Page added on August 21, 2007
RESCUE operations to save six trapped, and presumably, dead, Utah miners in the Crandall Canyon mine have failed. So have the safety regulations designed to protect them.
How did this happen? After a string of mining tragedies – especially the Sago coal mine disaster in West Virginia – the federal government stepped up its efforts to keep trapped miners alive and to identify potential safety hazards. Apparently, the costs of violation still aren’t enough: the Mine Safety and Health Administration issued 116 “significant and substantial” citations against the Crandall Canyon mine over the last three years. Just last month, the mine was cited for violating mine evacuation rules.

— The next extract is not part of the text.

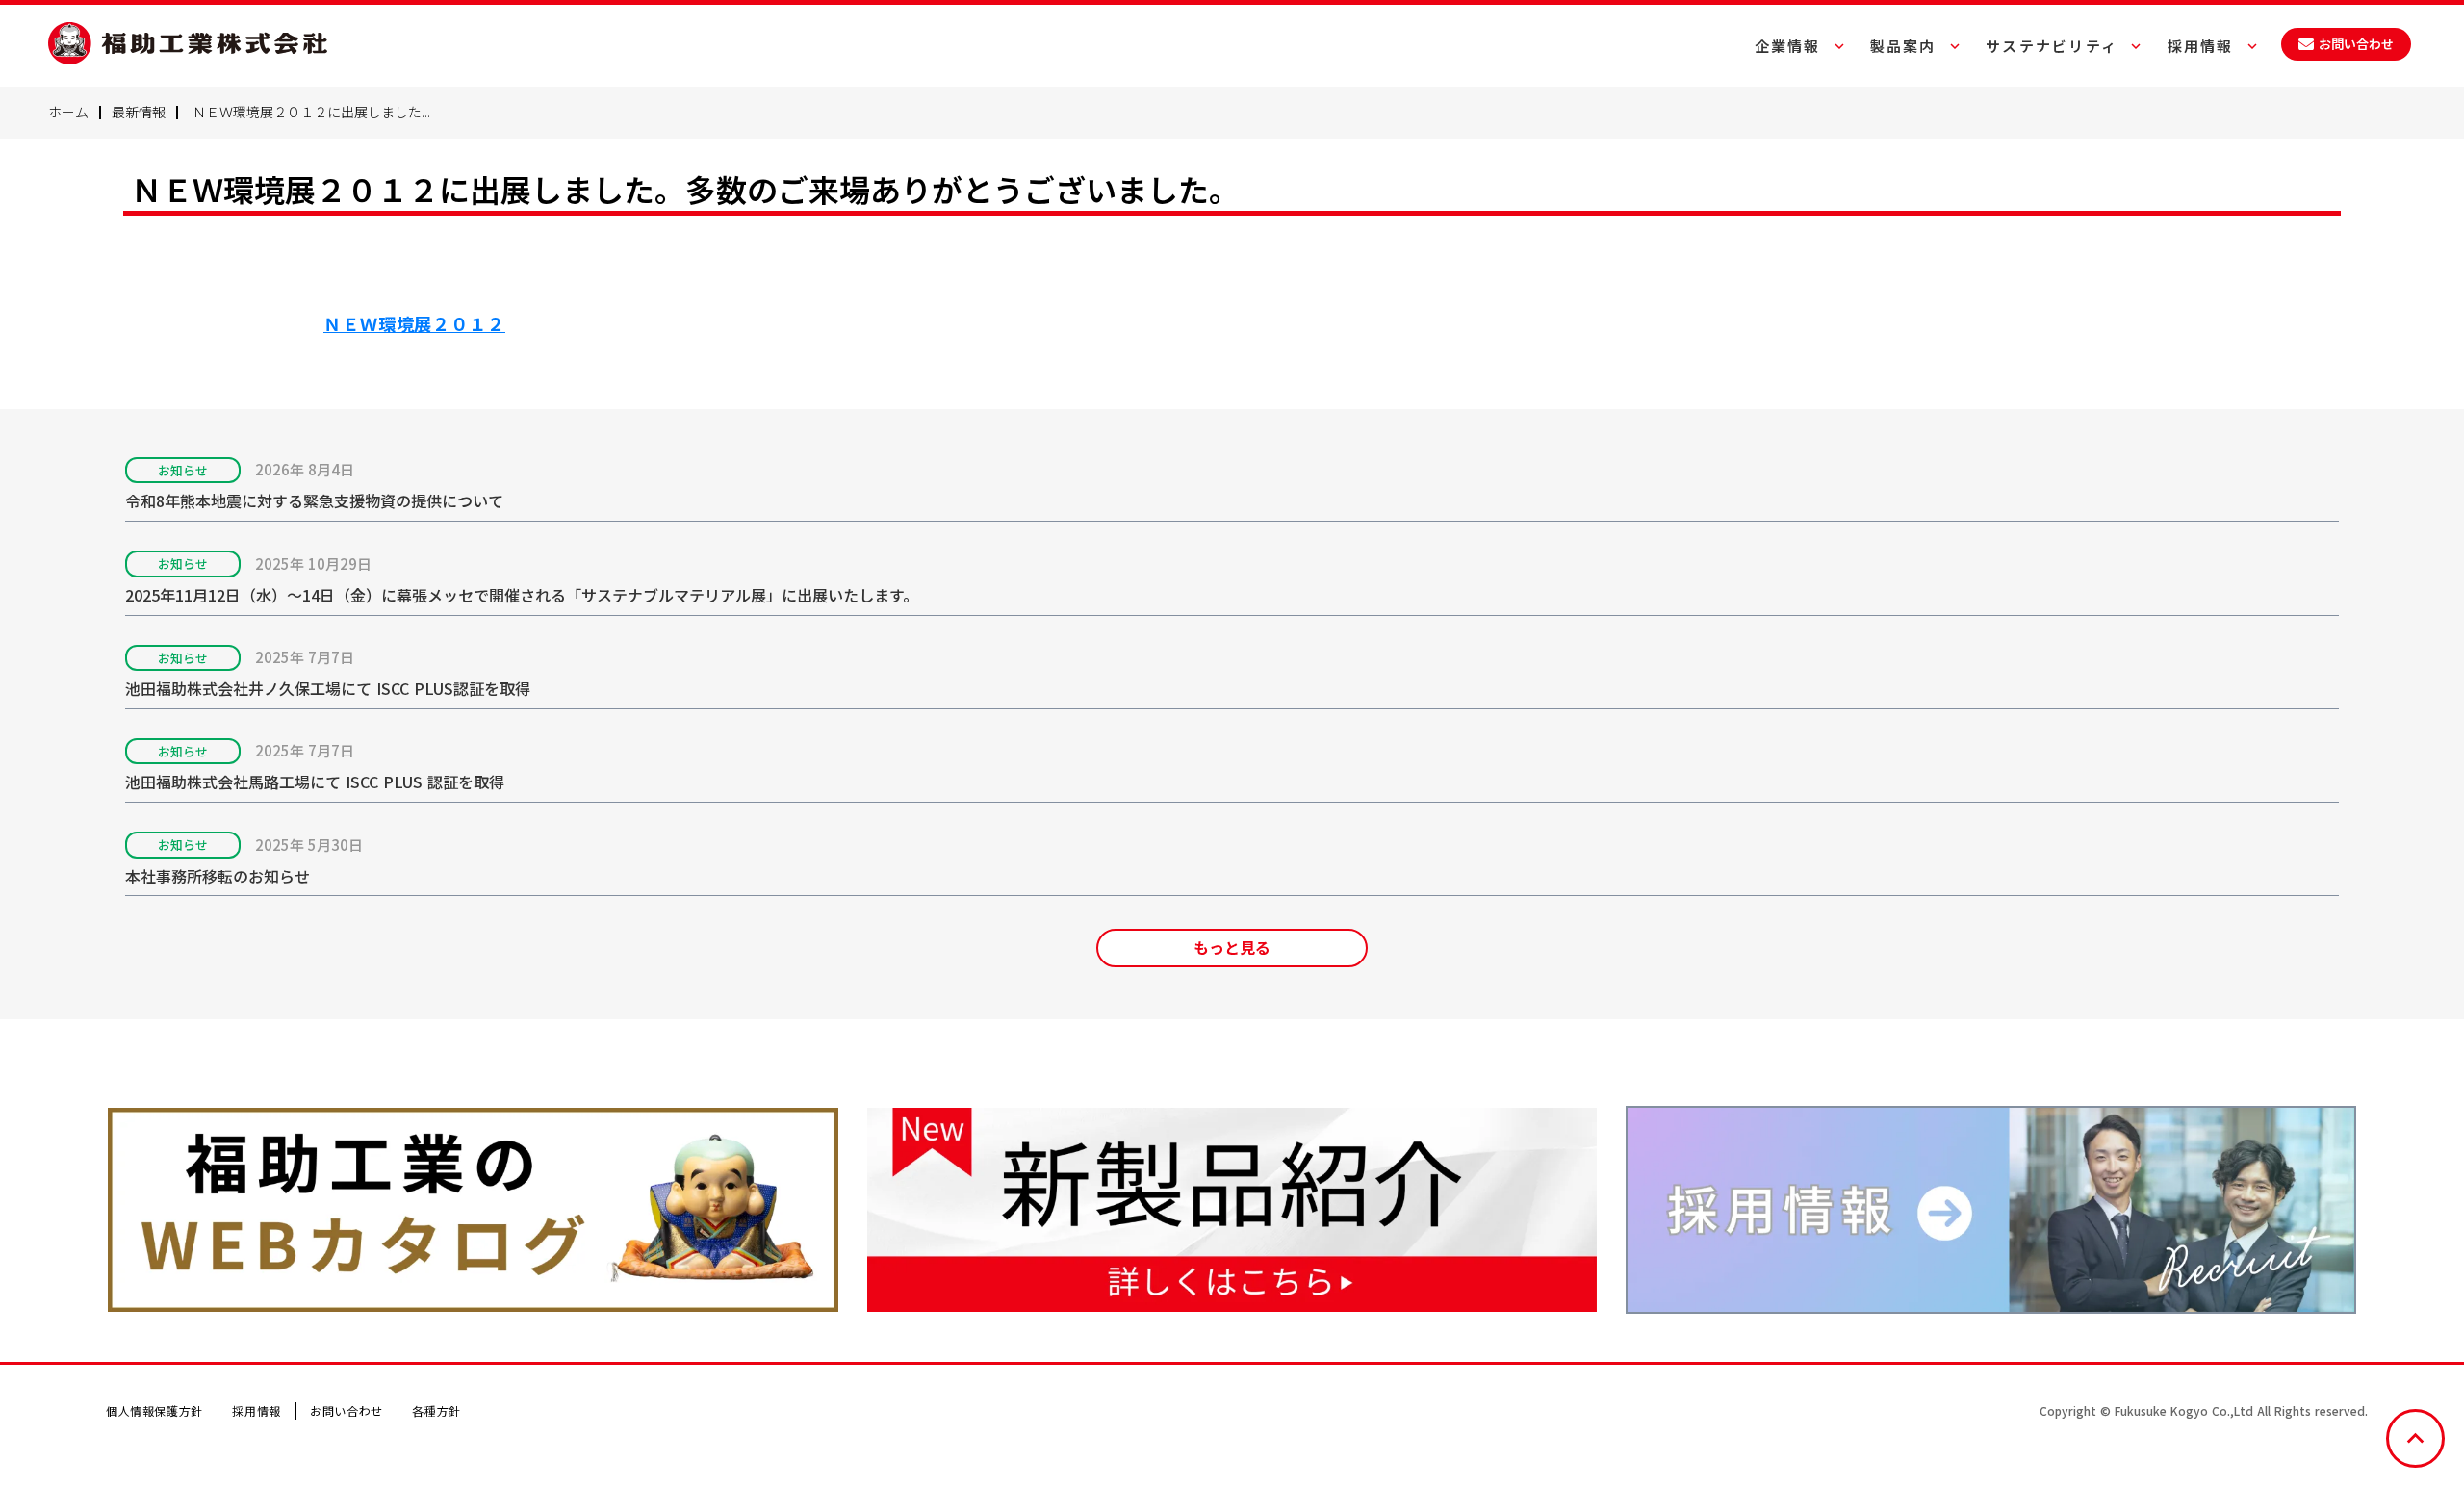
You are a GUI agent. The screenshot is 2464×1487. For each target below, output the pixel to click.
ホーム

Industry officials admit that they have been slow to adopt the new mandates for emergency communications technology. (They say the mandates are too expensive, of course.) When we hear callous comments such as those that have emerged from Murray Energy Corp. (the firm that co-owns the Crandall Canyon mine) officials’ mouths – they’ve said the mountain is too unstable to continue rescue drilling, but the company expects to resume operations in the same mine – we’re led to believe that the human cost of these tragedies may not yet be enough for them to take safety seriously.
So we ask, again, of the federal agencies that are supposed to prevent these tragedies: Where is the compliance? Why is the cost of safety so much higher than the cost of death?